* **TASK LIST**
**A.** Answer these questions using the reading thread.
(i) Which prize did "Staying On" win, and in what year?
(ii) Which book is cyberfairy reading, and by whom?
(iii) Which E. M. Forster book did "I'm at work" start reading?
**B.** Reproduce everything in the reading thread from "## I'm at work" down to "other way round.".

Just finished "Staying On" by Paul Scott - a stand alone Novel that won him the 1978 Booker prize but really a sequal and final closing chapter in the superb Raj Quartet that I finished last week. I've reviewed it on the urban book blog - feel free to comment - http://urbanbookreview.blogspot.com/ - its a superb read even if you haven'e read the awsome Raj Quartet. Sadly Paul Scott died in 1978 - this is a superb memorial to him .


----------



## cyberfairy (Aug 31, 2005)

I'm reading 'grasshopper' by barbara vine (ruth rendall) bit of a book snob and keep the thrillers hidden under cleverer stuff but really enjoy them and this one is very well written but a bit scary and i'm sleeping on my own tonight so will be hearing murderers in the shrubbery all night long


----------



## zeask (Aug 31, 2005)

Weaveworld  by Clive Barker


----------



## spanglechick (Aug 31, 2005)

Currently Reading: Portnoy's Complaint - is a bit crap, to be honest - I loose patience with all this 60's New York stream of consciousness stuff - it's a bit "Dice Man" for my tastes.
Recently read: the latest Alexander Mc Call Smith (sneaking suspicion his books are just easy-readers for the self consciously literate, but mindlessly enjoyable, like a laura ashley sofa).
The latest Harry Potter - which I will defend to the hilt (best so far) - although probably not at book group, where I imagine it wouldn't be popular...
And the most amazing book about overeating / dieting etc, by William Leith, Called "The Hungry Years - Confessions of a Food Addict"  - which I unhesitatingly reccommend to anyone food addict or not.


----------



## I'm at work (Sep 1, 2005)

To continue reading on an Indian theme I've started Passage to India by EM Forster. I think I should have read this first then the Raj Quartet then Suitable Boy not the other way round.

Ho Hum


----------



## Donna Ferentes (Sep 1, 2005)

Ryazan said:
			
		

> You sad sad man.


You say so why? You are aware of who Basil D'Oliviera was and why his story is important?


----------



## Dubversion (Sep 1, 2005)

spanglechick said:
			
		

> Currently Reading: Portnoy's Complaint - is a bit crap, to be honest - I loose patience with all this 60's New York stream of consciousness stuff - it's a bit "Dice Man" for my tastes.



HERETIC! 

re-read this for about the 3rd time recently, and i'm still in awe of how he manages to build and maintain that almost hysterical pitch throughout, as things get more and more fucked up.. 

and to compare it to The Dice Man? shudder.....


----------



## spanglechick (Sep 1, 2005)

Dubversion said:
			
		

> HERETIC!
> 
> re-read this for about the 3rd time recently, and i'm still in awe of how he manages to build and maintain that almost hysterical pitch throughout, as things get more and more fucked up..

* **DATASET EXTRACT**

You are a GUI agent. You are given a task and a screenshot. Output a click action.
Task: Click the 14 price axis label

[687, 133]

* * *

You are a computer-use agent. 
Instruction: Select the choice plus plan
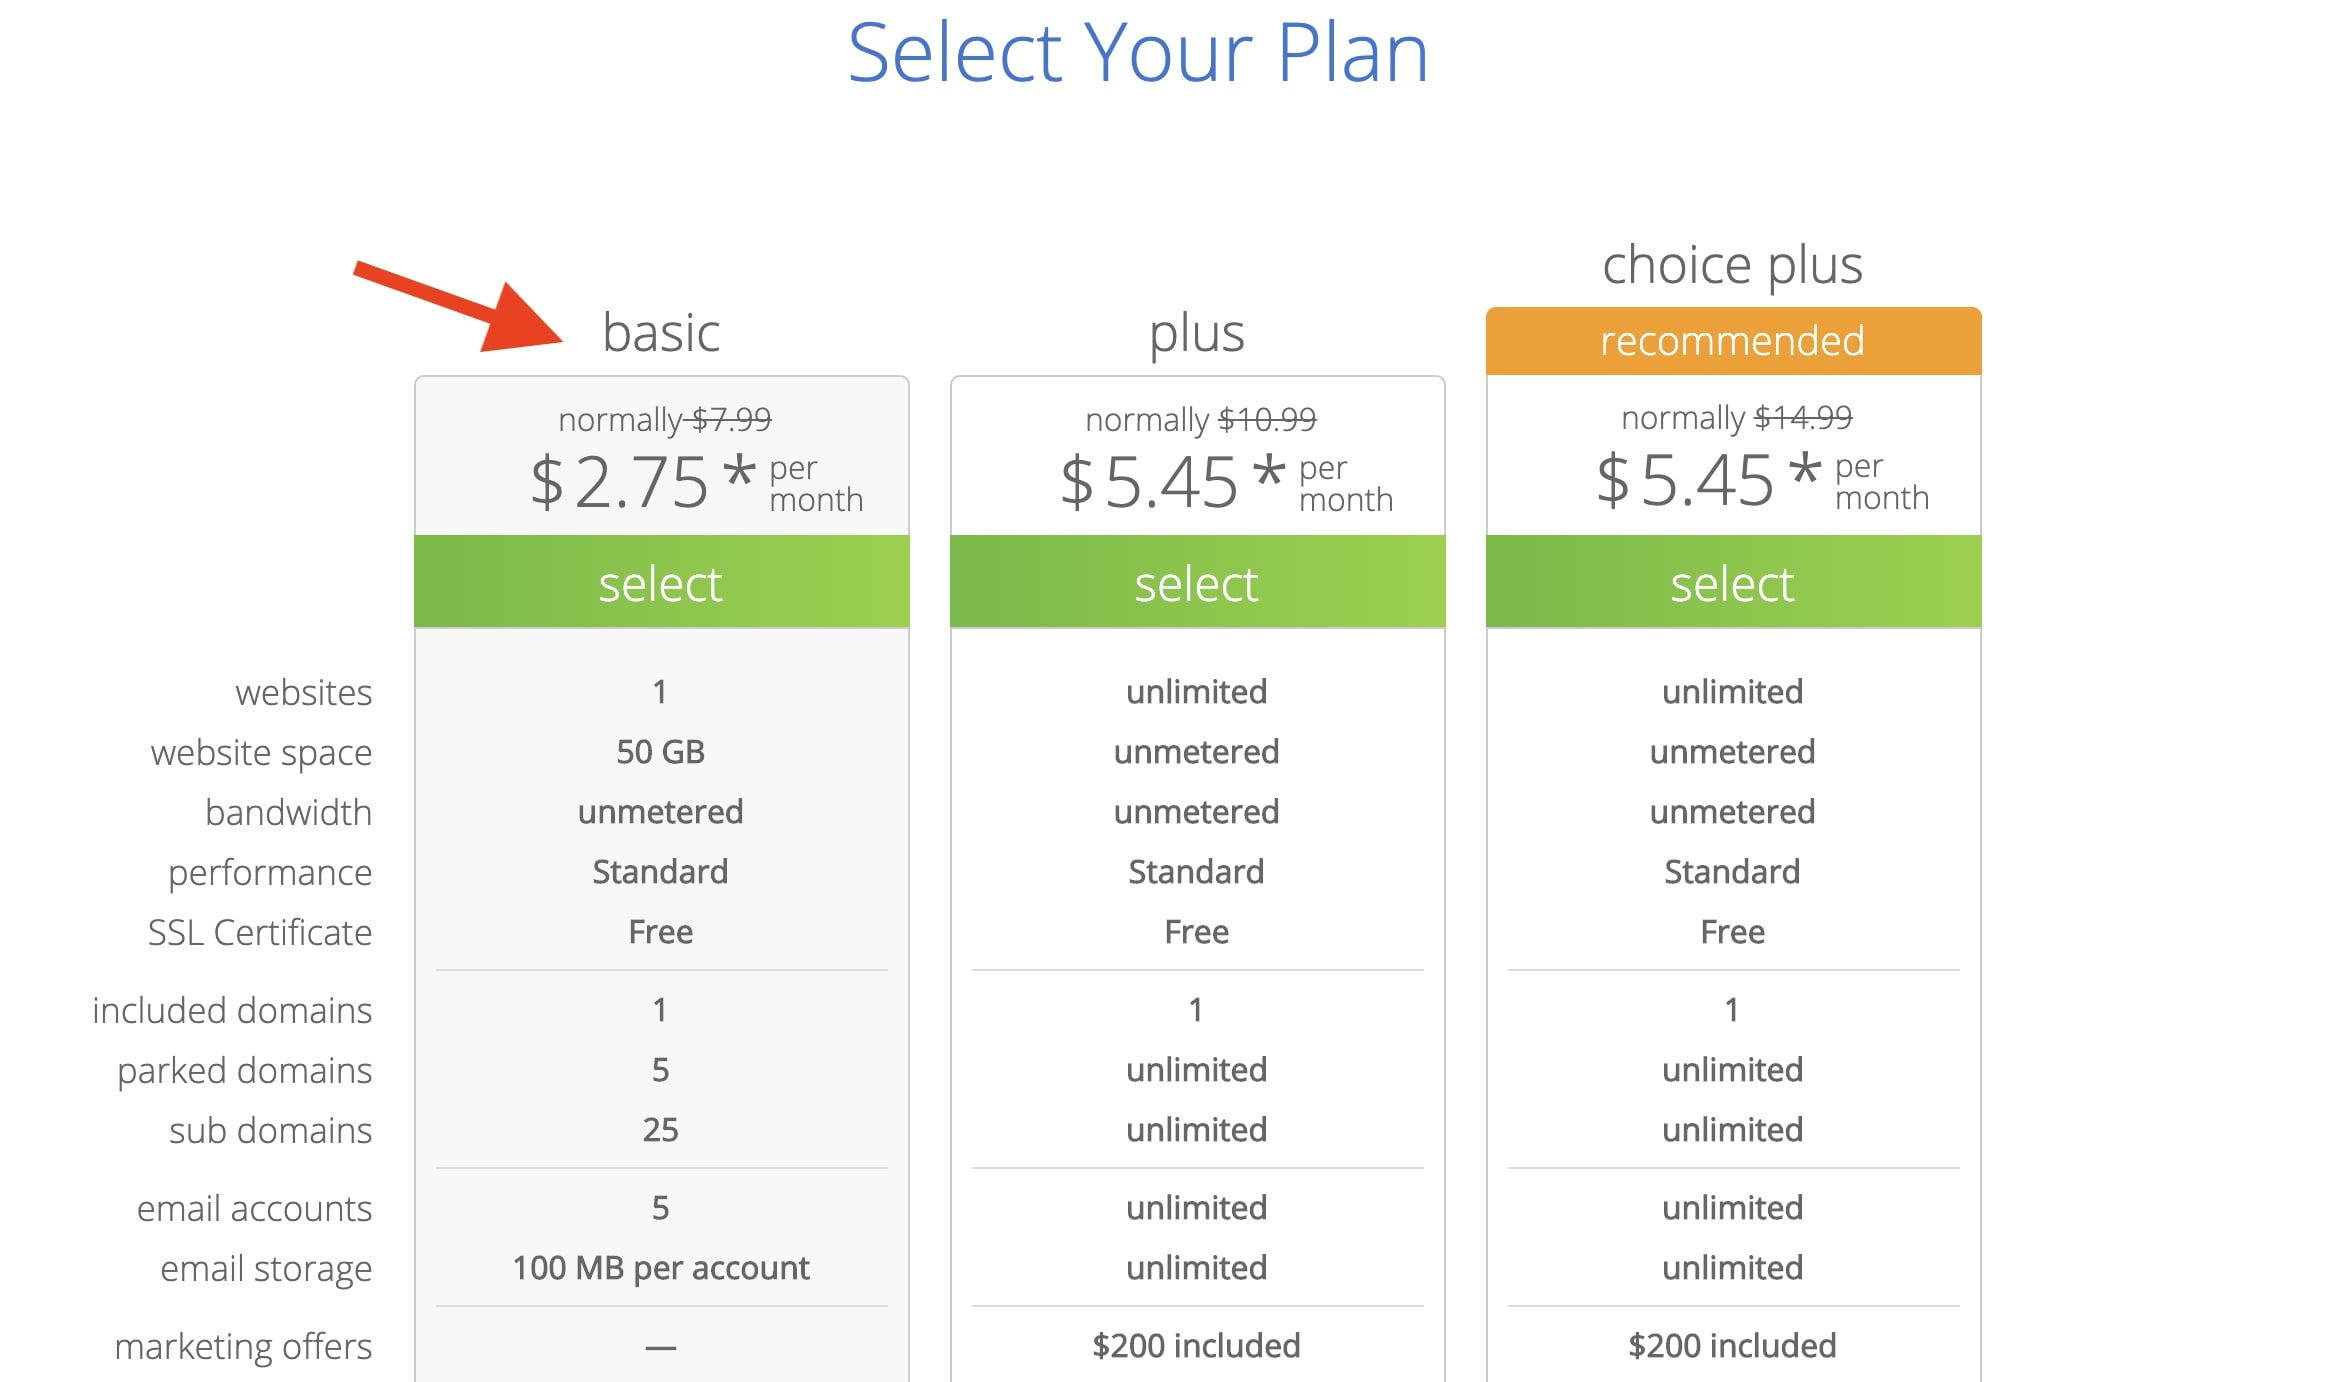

* **RESPONSES IN ORDER**
**A.**
(i) The Booker prize, in 1978.
(ii) "Grasshopper" by Barbara Vine (Ruth Rendall).
(iii) Passage to India.

**B.**
## I'm at work (Sep 1, 2005)

To continue reading on an Indian theme I've started Passage to India by EM Forster. I think I should have read this first then the Raj Quartet then Suitable Boy not the other way round.